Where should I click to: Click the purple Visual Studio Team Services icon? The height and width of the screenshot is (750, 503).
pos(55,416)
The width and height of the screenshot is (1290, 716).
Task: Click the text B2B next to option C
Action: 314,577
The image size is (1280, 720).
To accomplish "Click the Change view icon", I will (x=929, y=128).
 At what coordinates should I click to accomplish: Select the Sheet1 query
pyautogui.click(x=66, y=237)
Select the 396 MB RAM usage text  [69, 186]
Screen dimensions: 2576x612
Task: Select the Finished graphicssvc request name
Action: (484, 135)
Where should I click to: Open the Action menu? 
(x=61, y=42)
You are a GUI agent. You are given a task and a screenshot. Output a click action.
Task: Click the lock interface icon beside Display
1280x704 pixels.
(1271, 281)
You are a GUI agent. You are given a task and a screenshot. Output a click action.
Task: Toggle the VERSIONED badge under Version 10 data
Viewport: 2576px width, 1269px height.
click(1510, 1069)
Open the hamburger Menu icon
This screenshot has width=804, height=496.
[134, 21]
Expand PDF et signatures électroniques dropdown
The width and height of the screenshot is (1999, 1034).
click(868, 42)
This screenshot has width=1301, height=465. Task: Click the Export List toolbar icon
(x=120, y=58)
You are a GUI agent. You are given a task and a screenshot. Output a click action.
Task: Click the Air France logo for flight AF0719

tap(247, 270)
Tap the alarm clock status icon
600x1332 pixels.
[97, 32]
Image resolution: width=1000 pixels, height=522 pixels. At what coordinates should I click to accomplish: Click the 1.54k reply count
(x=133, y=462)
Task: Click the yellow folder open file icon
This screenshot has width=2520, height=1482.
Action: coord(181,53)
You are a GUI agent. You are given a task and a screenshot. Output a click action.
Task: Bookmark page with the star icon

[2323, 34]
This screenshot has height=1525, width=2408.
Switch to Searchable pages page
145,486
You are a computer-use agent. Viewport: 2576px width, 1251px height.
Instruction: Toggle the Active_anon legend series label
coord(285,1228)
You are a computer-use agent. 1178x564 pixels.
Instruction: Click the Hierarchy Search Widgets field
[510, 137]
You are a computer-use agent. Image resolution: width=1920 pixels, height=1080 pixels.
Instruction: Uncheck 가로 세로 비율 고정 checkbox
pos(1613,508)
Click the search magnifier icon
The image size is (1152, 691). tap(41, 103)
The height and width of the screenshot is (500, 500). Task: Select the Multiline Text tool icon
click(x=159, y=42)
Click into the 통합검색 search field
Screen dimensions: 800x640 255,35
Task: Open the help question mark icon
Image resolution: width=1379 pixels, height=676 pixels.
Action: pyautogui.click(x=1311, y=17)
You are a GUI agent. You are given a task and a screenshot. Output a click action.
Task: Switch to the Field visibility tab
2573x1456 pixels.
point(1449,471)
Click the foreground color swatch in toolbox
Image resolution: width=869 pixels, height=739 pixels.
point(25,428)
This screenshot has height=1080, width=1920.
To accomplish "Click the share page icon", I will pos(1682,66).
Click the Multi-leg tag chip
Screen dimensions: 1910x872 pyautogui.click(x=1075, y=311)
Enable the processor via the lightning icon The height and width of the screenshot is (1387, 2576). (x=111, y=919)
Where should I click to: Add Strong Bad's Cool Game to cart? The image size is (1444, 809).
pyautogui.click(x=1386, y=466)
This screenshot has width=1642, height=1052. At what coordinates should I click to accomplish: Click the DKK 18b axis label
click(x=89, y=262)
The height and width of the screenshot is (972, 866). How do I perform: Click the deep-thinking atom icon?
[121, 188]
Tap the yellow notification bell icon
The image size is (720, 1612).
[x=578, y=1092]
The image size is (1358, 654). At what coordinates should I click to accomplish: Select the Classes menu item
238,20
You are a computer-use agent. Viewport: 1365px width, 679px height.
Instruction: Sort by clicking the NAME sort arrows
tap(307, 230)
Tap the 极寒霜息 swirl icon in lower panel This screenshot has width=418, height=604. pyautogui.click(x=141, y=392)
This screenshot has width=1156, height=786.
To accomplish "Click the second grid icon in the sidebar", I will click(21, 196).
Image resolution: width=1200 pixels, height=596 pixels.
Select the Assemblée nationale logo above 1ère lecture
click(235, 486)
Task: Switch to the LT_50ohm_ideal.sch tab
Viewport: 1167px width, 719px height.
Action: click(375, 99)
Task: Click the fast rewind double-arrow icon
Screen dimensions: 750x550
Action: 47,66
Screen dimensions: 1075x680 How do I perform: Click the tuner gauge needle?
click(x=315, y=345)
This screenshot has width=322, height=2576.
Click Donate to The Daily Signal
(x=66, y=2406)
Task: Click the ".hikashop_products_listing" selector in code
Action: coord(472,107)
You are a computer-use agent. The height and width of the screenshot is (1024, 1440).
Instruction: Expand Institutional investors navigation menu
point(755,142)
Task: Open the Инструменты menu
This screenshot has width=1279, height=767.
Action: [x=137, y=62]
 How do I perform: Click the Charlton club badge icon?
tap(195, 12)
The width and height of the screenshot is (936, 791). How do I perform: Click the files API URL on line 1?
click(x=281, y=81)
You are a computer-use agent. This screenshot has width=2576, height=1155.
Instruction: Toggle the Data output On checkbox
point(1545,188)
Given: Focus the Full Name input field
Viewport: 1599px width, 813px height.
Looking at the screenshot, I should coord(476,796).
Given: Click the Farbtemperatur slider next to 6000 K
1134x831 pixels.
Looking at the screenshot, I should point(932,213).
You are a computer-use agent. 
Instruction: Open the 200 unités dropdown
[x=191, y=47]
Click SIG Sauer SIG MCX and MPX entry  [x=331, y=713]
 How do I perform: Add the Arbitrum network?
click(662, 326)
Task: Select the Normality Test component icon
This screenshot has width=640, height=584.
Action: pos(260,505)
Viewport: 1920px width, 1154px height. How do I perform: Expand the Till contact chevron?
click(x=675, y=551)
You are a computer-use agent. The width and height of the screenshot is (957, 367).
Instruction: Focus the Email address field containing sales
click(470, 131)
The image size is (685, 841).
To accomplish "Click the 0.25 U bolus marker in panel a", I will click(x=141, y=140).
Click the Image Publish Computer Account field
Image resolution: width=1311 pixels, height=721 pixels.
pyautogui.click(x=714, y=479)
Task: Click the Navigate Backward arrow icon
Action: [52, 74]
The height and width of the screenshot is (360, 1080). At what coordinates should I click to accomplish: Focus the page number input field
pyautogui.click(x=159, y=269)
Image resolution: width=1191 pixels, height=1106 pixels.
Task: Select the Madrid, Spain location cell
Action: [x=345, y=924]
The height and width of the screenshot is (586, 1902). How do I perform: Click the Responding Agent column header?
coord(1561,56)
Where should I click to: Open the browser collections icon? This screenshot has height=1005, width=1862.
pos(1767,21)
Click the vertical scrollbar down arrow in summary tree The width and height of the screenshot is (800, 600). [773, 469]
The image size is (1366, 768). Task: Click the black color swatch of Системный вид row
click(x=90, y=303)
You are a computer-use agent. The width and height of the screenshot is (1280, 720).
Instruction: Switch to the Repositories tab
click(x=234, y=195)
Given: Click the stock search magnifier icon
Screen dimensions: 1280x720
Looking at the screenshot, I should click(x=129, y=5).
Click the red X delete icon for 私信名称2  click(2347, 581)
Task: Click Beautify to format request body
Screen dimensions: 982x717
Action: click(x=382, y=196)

Written exercise:
Recast all the records above as a Markdown table with the columns Number and Line, giving each non-blank line its own numbered row and leaving out blank lines.

Complete response:
| Number | Line |
|---|---|
| 1 | Where should I click to: Click the purple Visual Studio Team Services icon? The height and width of the screenshot is (750, 503). |
| 2 | pos(55,416) |
| 3 | The width and height of the screenshot is (1290, 716). |
| 4 | Task: Click the text B2B next to option C |
| 5 | Action: 314,577 |
| 6 | The image size is (1280, 720). |
| 7 | To accomplish "Click the Change view icon", I will (x=929, y=128). |
| 8 |  At what coordinates should I click to accomplish: Select the Sheet1 query |
| 9 | pyautogui.click(x=66, y=237) |
| 10 | Select the 396 MB RAM usage text  [69, 186] |
| 11 | Screen dimensions: 2576x612 |
| 12 | Task: Select the Finished graphicssvc request name |
| 13 | Action: (484, 135) |
| 14 | Where should I click to: Open the Action menu?  |
| 15 | (x=61, y=42) |
| 16 | You are a GUI agent. You are given a task and a screenshot. Output a click action. |
| 17 | Task: Click the lock interface icon beside Display |
| 18 | 1280x704 pixels. |
| 19 | (1271, 281) |
| 20 | You are a GUI agent. You are given a task and a screenshot. Output a click action. |
| 21 | Task: Toggle the VERSIONED badge under Version 10 data |
| 22 | Viewport: 2576px width, 1269px height. |
| 23 | click(1510, 1069) |
| 24 | Open the hamburger Menu icon |
| 25 | This screenshot has width=804, height=496. |
| 26 | [134, 21] |
| 27 | Expand PDF et signatures électroniques dropdown |
| 28 | The width and height of the screenshot is (1999, 1034). |
| 29 | click(868, 42) |
| 30 | This screenshot has width=1301, height=465. Task: Click the Export List toolbar icon |
| 31 | (x=120, y=58) |
| 32 | You are a GUI agent. You are given a task and a screenshot. Output a click action. |
| 33 | Task: Click the Air France logo for flight AF0719 |
| 34 | tap(247, 270) |
| 35 | Tap the alarm clock status icon |
| 36 | 600x1332 pixels. |
| 37 | [97, 32] |
| 38 | Image resolution: width=1000 pixels, height=522 pixels. At what coordinates should I click to accomplish: Click the 1.54k reply count |
| 39 | (x=133, y=462) |
| 40 | Task: Click the yellow folder open file icon |
| 41 | This screenshot has width=2520, height=1482. |
| 42 | Action: coord(181,53) |
| 43 | You are a GUI agent. You are given a task and a screenshot. Output a click action. |
| 44 | Task: Bookmark page with the star icon |
| 45 | [2323, 34] |
| 46 | This screenshot has height=1525, width=2408. |
| 47 | Switch to Searchable pages page |
| 48 | 145,486 |
| 49 | You are a computer-use agent. Viewport: 2576px width, 1251px height. |
| 50 | Instruction: Toggle the Active_anon legend series label |
| 51 | coord(285,1228) |
| 52 | You are a computer-use agent. 1178x564 pixels. |
| 53 | Instruction: Click the Hierarchy Search Widgets field |
| 54 | [510, 137] |
| 55 | You are a computer-use agent. Image resolution: width=1920 pixels, height=1080 pixels. |
| 56 | Instruction: Uncheck 가로 세로 비율 고정 checkbox |
| 57 | pos(1613,508) |
| 58 | Click the search magnifier icon |
| 59 | The image size is (1152, 691). tap(41, 103) |
| 60 | The height and width of the screenshot is (500, 500). Task: Select the Multiline Text tool icon |
| 61 | click(x=159, y=42) |
| 62 | Click into the 통합검색 search field |
| 63 | Screen dimensions: 800x640 255,35 |
| 64 | Task: Open the help question mark icon |
| 65 | Image resolution: width=1379 pixels, height=676 pixels. |
| 66 | Action: pyautogui.click(x=1311, y=17) |
| 67 | You are a GUI agent. You are given a task and a screenshot. Output a click action. |
| 68 | Task: Switch to the Field visibility tab |
| 69 | 2573x1456 pixels. |
| 70 | point(1449,471) |
| 71 | Click the foreground color swatch in toolbox |
| 72 | Image resolution: width=869 pixels, height=739 pixels. |
| 73 | point(25,428) |
| 74 | This screenshot has height=1080, width=1920. |
| 75 | To accomplish "Click the share page icon", I will pos(1682,66). |
| 76 | Click the Multi-leg tag chip |
| 77 | Screen dimensions: 1910x872 pyautogui.click(x=1075, y=311) |
| 78 | Enable the processor via the lightning icon The height and width of the screenshot is (1387, 2576). (x=111, y=919) |
| 79 | Where should I click to: Add Strong Bad's Cool Game to cart? The image size is (1444, 809). |
| 80 | pyautogui.click(x=1386, y=466) |
| 81 | This screenshot has width=1642, height=1052. At what coordinates should I click to accomplish: Click the DKK 18b axis label |
| 82 | click(x=89, y=262) |
| 83 | The height and width of the screenshot is (972, 866). How do I perform: Click the deep-thinking atom icon? |
| 84 | [121, 188] |
| 85 | Tap the yellow notification bell icon |
| 86 | The image size is (720, 1612). |
| 87 | [x=578, y=1092] |
| 88 | The image size is (1358, 654). At what coordinates should I click to accomplish: Select the Classes menu item |
| 89 | 238,20 |
| 90 | You are a computer-use agent. Viewport: 1365px width, 679px height. |
| 91 | Instruction: Sort by clicking the NAME sort arrows |
| 92 | tap(307, 230) |
| 93 | Tap the 极寒霜息 swirl icon in lower panel This screenshot has width=418, height=604. pyautogui.click(x=141, y=392) |
| 94 | This screenshot has width=1156, height=786. |
| 95 | To accomplish "Click the second grid icon in the sidebar", I will click(21, 196). |
| 96 | Image resolution: width=1200 pixels, height=596 pixels. |
| 97 | Select the Assemblée nationale logo above 1ère lecture |
| 98 | click(235, 486) |
| 99 | Task: Switch to the LT_50ohm_ideal.sch tab |
| 100 | Viewport: 1167px width, 719px height. |
| 101 | Action: click(375, 99) |
| 102 | Task: Click the fast rewind double-arrow icon |
| 103 | Screen dimensions: 750x550 |
| 104 | Action: 47,66 |
| 105 | Screen dimensions: 1075x680 How do I perform: Click the tuner gauge needle? |
| 106 | click(x=315, y=345) |
| 107 | This screenshot has width=322, height=2576. |
| 108 | Click Donate to The Daily Signal |
| 109 | (x=66, y=2406) |
| 110 | Task: Click the ".hikashop_products_listing" selector in code |
| 111 | Action: coord(472,107) |
| 112 | You are a computer-use agent. The height and width of the screenshot is (1024, 1440). |
| 113 | Instruction: Expand Institutional investors navigation menu |
| 114 | point(755,142) |
| 115 | Task: Open the Инструменты menu |
| 116 | This screenshot has width=1279, height=767. |
| 117 | Action: [x=137, y=62] |
| 118 |  How do I perform: Click the Charlton club badge icon? |
| 119 | tap(195, 12) |
| 120 | The width and height of the screenshot is (936, 791). How do I perform: Click the files API URL on line 1? |
| 121 | click(x=281, y=81) |
| 122 | You are a computer-use agent. This screenshot has width=2576, height=1155. |
| 123 | Instruction: Toggle the Data output On checkbox |
| 124 | point(1545,188) |
| 125 | Given: Focus the Full Name input field |
| 126 | Viewport: 1599px width, 813px height. |
| 127 | Looking at the screenshot, I should coord(476,796). |
| 128 | Given: Click the Farbtemperatur slider next to 6000 K |
| 129 | 1134x831 pixels. |
| 130 | Looking at the screenshot, I should point(932,213). |
| 131 | You are a computer-use agent.  |
| 132 | Instruction: Open the 200 unités dropdown |
| 133 | [x=191, y=47] |
| 134 | Click SIG Sauer SIG MCX and MPX entry  [x=331, y=713] |
| 135 |  How do I perform: Add the Arbitrum network? |
| 136 | click(662, 326) |
| 137 | Task: Select the Normality Test component icon |
| 138 | This screenshot has width=640, height=584. |
| 139 | Action: pos(260,505) |
| 140 | Viewport: 1920px width, 1154px height. How do I perform: Expand the Till contact chevron? |
| 141 | click(x=675, y=551) |
| 142 | You are a computer-use agent. The width and height of the screenshot is (957, 367). |
| 143 | Instruction: Focus the Email address field containing sales |
| 144 | click(470, 131) |
| 145 | The image size is (685, 841). |
| 146 | To accomplish "Click the 0.25 U bolus marker in panel a", I will click(x=141, y=140). |
| 147 | Click the Image Publish Computer Account field |
| 148 | Image resolution: width=1311 pixels, height=721 pixels. |
| 149 | pyautogui.click(x=714, y=479) |
| 150 | Task: Click the Navigate Backward arrow icon |
| 151 | Action: [52, 74] |
| 152 | The height and width of the screenshot is (360, 1080). At what coordinates should I click to accomplish: Focus the page number input field |
| 153 | pyautogui.click(x=159, y=269) |
| 154 | Image resolution: width=1191 pixels, height=1106 pixels. |
| 155 | Task: Select the Madrid, Spain location cell |
| 156 | Action: [x=345, y=924] |
| 157 | The height and width of the screenshot is (586, 1902). How do I perform: Click the Responding Agent column header? |
| 158 | coord(1561,56) |
| 159 | Where should I click to: Open the browser collections icon? This screenshot has height=1005, width=1862. |
| 160 | pos(1767,21) |
| 161 | Click the vertical scrollbar down arrow in summary tree The width and height of the screenshot is (800, 600). [773, 469] |
| 162 | The image size is (1366, 768). Task: Click the black color swatch of Системный вид row |
| 163 | click(x=90, y=303) |
| 164 | You are a computer-use agent. The width and height of the screenshot is (1280, 720). |
| 165 | Instruction: Switch to the Repositories tab |
| 166 | click(x=234, y=195) |
| 167 | Given: Click the stock search magnifier icon |
| 168 | Screen dimensions: 1280x720 |
| 169 | Looking at the screenshot, I should click(x=129, y=5). |
| 170 | Click the red X delete icon for 私信名称2  click(2347, 581) |
| 171 | Task: Click Beautify to format request body |
| 172 | Screen dimensions: 982x717 |
| 173 | Action: click(x=382, y=196) |